The Spermatozoon

3.

Paternal Germ-cells of Plants In the flowering plants the male germ-cell is represented by a "generative nucleus," together with two centrosomes and a small amount of cytoplasm, lying at the tip of the pollen-tube ( Fig. So, A). On the other hand, in a large number of the lower plants (Pteridophytcs, Muscinew, and many others), the male germ-cell is a minute actively swimming cell, known as the spermatozoid, which is closely analogous to the spermatozoon. The spermatozoids are in general less highly differentiated than spermatozoa, and often show a distinct resemblance to the asexual swarmers or zoospores so common in the lower plants (Figs. 52, 53). They differ in two respects from animal spermatozoa; first in possessing not one but two or several flagella ; second, in the fact that these are attached as a rule not to the end of the cell, but on the side. In the lower forms plastids are present in the form of chromatophores, one of which may be differentiated into a red " eye-spot,' as in Volvox and Fucus(Figs. 41, 53, A), and they may even contain contractile vacuoles (Volvox); but both these structures are wanting in the higher forms. These consist only of a nucleus with a very small amount of cytoplasm, and have typically a spiral form. In Chara, where their structure and development have recently been carefully studied by Belajeff, the spermatozoids have an elongated spiral form with two long flagella attached near the pointed end which is directed forwards in swimming (Fig. 52). The main body of the spermatozoid is occupied by a dense, apparently homogeneous nucleus surrounded by a very delicate layer of cytoplasm. Behind the nucleus, lies a granular mass of cytoplasm, forming one end of the cell, while in front is a slender cytoplasmic tip to which the flagella are attached. Nearly similar spermatozoids occur in the liverworts and mosses. In the ferns and other pteridophytes a somewhat different type occurs (Fig. 53). Here the spermatozoid is twisted into a conical spiral and bears numerous cilia attached along the upper turns of the spire. The nucleus occupies the lower turns, and attached to them is a large spheroidal cytoplasmic mass, which may, however, be cast off when the spermatozoid is set free or at the time it enters the archegonium. This, according to Strasburger, probably corresponds to the basal cytoplasmic mass of Chara. The upper portion of the spire to which the cilia are attached is composed of cytoplasm alone, as in Chara.
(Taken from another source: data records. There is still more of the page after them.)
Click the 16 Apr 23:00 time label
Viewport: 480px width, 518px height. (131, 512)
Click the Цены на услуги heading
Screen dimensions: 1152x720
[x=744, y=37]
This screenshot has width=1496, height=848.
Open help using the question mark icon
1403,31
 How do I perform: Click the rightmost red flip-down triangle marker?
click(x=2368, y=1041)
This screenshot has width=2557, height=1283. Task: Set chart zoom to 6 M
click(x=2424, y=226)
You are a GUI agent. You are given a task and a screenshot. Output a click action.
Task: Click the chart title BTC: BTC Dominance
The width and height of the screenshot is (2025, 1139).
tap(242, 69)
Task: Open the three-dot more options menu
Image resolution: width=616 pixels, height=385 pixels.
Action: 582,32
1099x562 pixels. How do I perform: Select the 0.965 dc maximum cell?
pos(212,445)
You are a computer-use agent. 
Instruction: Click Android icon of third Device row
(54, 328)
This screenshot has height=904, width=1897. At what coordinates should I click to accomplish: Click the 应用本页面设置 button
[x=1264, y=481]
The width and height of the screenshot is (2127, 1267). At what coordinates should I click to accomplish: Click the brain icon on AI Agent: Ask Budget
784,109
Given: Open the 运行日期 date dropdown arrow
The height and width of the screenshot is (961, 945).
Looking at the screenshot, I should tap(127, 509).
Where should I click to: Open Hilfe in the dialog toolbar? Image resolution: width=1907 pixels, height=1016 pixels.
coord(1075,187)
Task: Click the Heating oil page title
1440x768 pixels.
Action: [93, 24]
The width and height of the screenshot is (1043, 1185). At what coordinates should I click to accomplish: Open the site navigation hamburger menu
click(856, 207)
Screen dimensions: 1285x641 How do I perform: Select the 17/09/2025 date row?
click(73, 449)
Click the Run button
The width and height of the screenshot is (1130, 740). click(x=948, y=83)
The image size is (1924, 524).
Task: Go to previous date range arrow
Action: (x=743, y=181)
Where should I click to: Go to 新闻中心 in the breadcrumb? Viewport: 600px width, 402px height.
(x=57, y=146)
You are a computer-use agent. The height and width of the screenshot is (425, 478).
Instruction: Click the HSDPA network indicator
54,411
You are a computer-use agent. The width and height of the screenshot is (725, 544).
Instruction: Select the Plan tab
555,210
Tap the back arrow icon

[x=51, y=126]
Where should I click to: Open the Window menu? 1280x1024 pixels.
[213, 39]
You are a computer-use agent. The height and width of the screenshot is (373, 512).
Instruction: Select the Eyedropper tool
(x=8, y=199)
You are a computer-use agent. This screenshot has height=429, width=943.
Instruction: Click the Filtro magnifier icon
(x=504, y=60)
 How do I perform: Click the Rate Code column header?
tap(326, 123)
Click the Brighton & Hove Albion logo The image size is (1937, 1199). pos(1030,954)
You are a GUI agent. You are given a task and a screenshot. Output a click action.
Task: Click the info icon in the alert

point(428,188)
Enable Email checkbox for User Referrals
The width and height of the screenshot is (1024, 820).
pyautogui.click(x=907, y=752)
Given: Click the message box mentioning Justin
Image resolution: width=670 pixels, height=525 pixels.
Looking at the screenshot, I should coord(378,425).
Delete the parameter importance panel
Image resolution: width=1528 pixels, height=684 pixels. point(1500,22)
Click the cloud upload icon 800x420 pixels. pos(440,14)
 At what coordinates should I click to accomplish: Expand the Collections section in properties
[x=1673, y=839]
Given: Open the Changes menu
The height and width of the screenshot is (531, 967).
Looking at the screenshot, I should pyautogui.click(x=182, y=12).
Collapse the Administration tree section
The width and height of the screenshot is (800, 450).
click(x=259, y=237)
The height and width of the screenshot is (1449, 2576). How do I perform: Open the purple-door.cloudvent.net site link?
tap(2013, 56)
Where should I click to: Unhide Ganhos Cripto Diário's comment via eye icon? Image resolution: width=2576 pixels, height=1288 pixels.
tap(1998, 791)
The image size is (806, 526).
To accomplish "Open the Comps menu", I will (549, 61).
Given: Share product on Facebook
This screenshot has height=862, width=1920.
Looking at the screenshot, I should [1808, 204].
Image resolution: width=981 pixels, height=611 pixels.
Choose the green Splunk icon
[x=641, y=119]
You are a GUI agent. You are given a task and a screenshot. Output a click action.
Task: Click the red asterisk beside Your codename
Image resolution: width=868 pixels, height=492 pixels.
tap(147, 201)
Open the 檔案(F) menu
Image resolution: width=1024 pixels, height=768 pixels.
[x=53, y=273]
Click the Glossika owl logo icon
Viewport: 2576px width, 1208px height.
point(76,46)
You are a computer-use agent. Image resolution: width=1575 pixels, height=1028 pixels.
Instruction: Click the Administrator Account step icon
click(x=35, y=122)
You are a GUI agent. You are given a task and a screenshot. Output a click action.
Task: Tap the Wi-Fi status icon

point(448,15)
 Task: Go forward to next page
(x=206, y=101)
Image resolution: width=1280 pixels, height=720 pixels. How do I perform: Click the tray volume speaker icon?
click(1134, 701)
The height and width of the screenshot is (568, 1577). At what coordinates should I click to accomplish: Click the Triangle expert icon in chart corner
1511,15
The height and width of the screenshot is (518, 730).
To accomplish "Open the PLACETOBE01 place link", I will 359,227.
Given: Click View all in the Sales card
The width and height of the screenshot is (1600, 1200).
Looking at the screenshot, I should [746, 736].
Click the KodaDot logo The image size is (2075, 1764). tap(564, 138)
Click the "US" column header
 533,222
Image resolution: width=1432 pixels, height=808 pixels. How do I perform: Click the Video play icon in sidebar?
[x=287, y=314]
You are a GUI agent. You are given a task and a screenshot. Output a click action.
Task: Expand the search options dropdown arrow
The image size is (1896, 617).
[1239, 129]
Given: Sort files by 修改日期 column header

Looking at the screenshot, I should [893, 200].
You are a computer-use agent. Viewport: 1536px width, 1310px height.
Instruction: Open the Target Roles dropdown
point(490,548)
The homologies, or rather analogies, between the respective parts of the spermatozoid and spermatozoon are not yet very definitely established, since the history of the spermatozoid in fertilization has not yet been accurately followed. Strasburger ('92) believes that the anterior cytoplasmic region, to which the cilia are attached, consists of " kinoplasm " (archoplasm), and hence corresponds with the middle-piece of the spermatozoon. If this view be correct, there is, on the whole, a rather close correspondence between spermatozoid and spermatozoon, the flagella being attached in both cases to that end of the cell which contains the centrosome or kinetic centre, the nucleus lying in the middle, while the opposite end consists of cytoplasm (i.e. the apex of the spermatozoon, the cytoplasmic vesicle of pteridophytes, the basal cytoplasm of Chara, etc.). The attachment of the flagella in both cases to the archoplasmic region is a significant fact, for Strasburger believes that they arise from the " kinoplasm " (archoplasm), and it is probable that the spermatozoon tail has a similar origin (p. 126).